Varchar can be harmful to your performance

As string is the most common data type in an application, nvarchar and its variant varchar are probably the most common column types in your database. (We almost always use nvarchar because nchar is meant for fixed length columns which we don’t have). The difference is that nvarchar has encoding of UTF-16/USC-2 while varchar has UTF-8

Starting with SQL Server 2012 (11.x), when a Supplementary Character (SC) enabled collation is used, these data types store the full range of Unicode character data and use the UTF-16 character encoding. If a non-SC collation is specified, then these data types store only the subset of character data supported by the UCS-2 character encoding.
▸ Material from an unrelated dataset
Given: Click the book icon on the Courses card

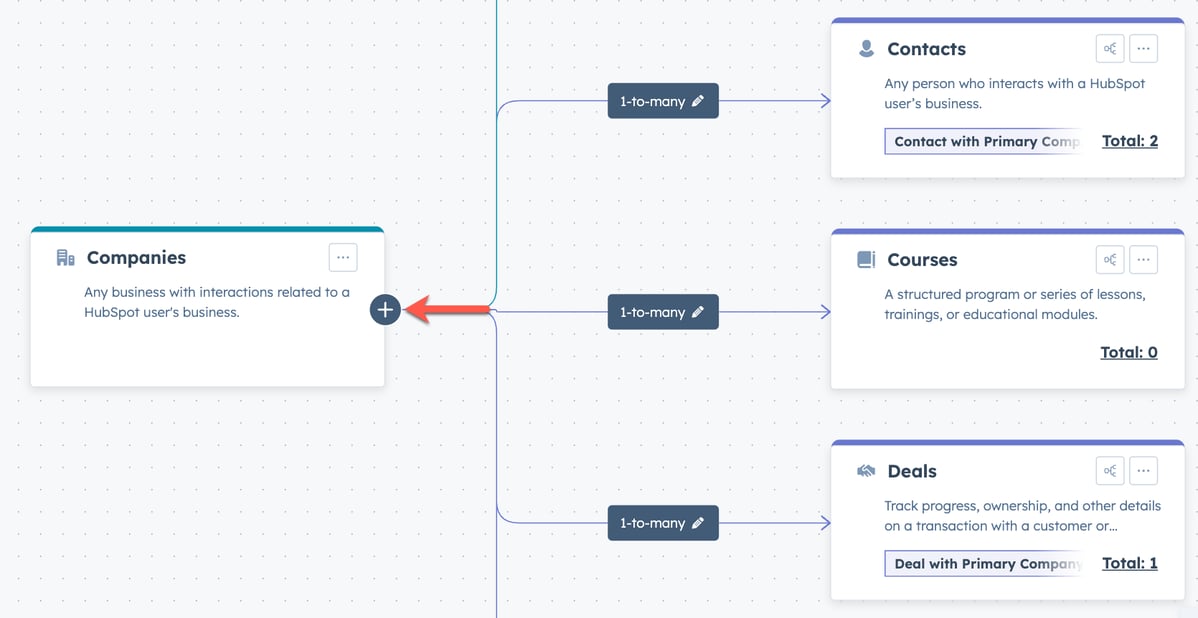Looking at the screenshot, I should (x=864, y=258).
But varchar can be harmful in a way that you don’t expect it to. Let’s assume we have this simple table with two columns (forgive naming, I can’t come up with better names)
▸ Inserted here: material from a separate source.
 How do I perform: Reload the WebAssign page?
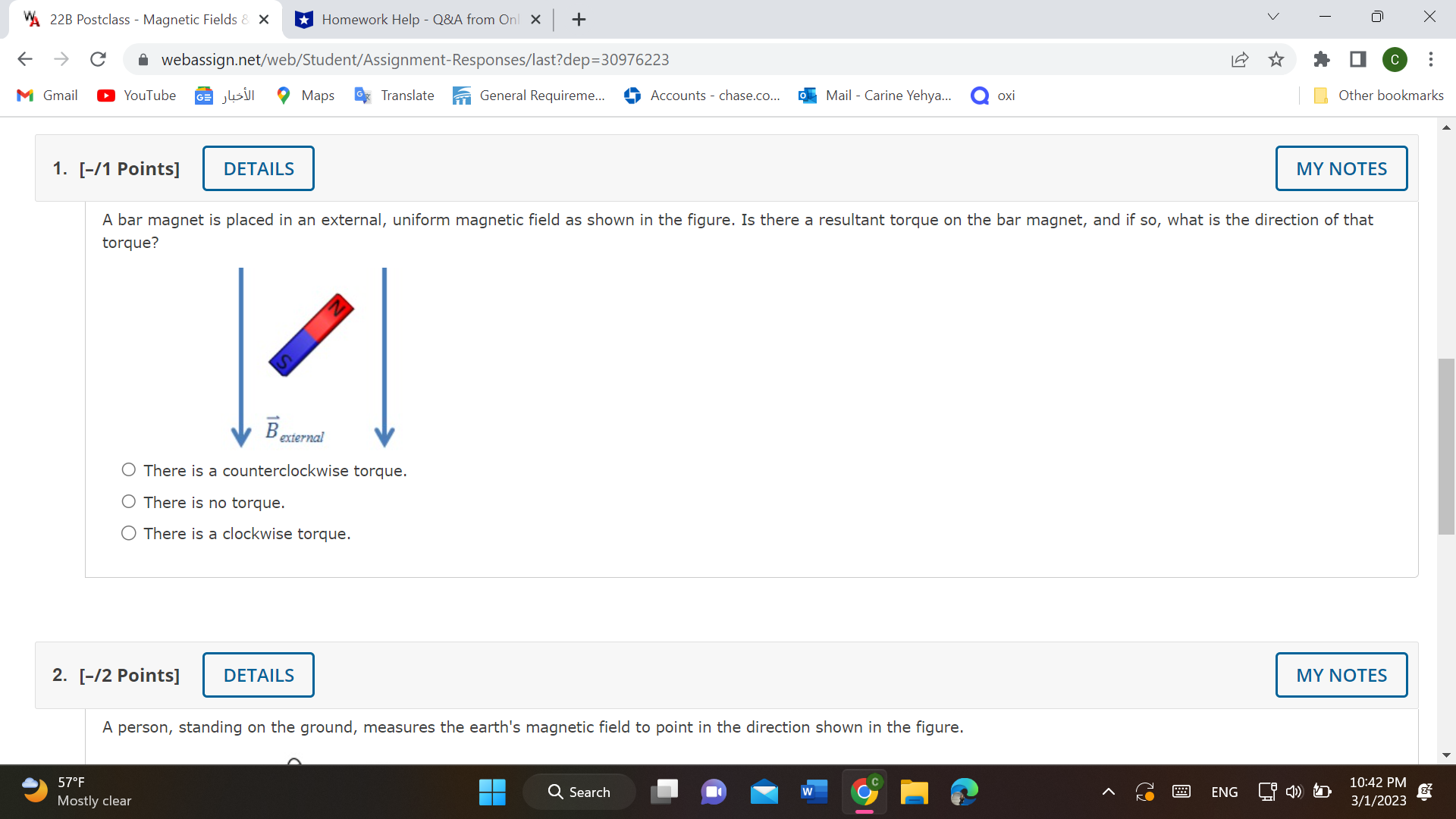[98, 59]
CREATE TABLE [dbo].[Demo](
	[varcharColumn] [varchar](50) NULL,
	[nvarcharColumn] [nvarchar](50) NULL
)

Each will be inserted with same random values, almost unique. We will add a non clustered index on each of these columns, and as we know, the index should be very efficient on querying based on those values.

Let’s try with out varchar column first. It should work pretty well right. Nope!

SELECT *
  FROM dbo.[Demo]
  where varcharColumn = N'0002T9'

Instead of a highly efficient Index seek, it does an Index scan on the entire table. This is of course not what you want to.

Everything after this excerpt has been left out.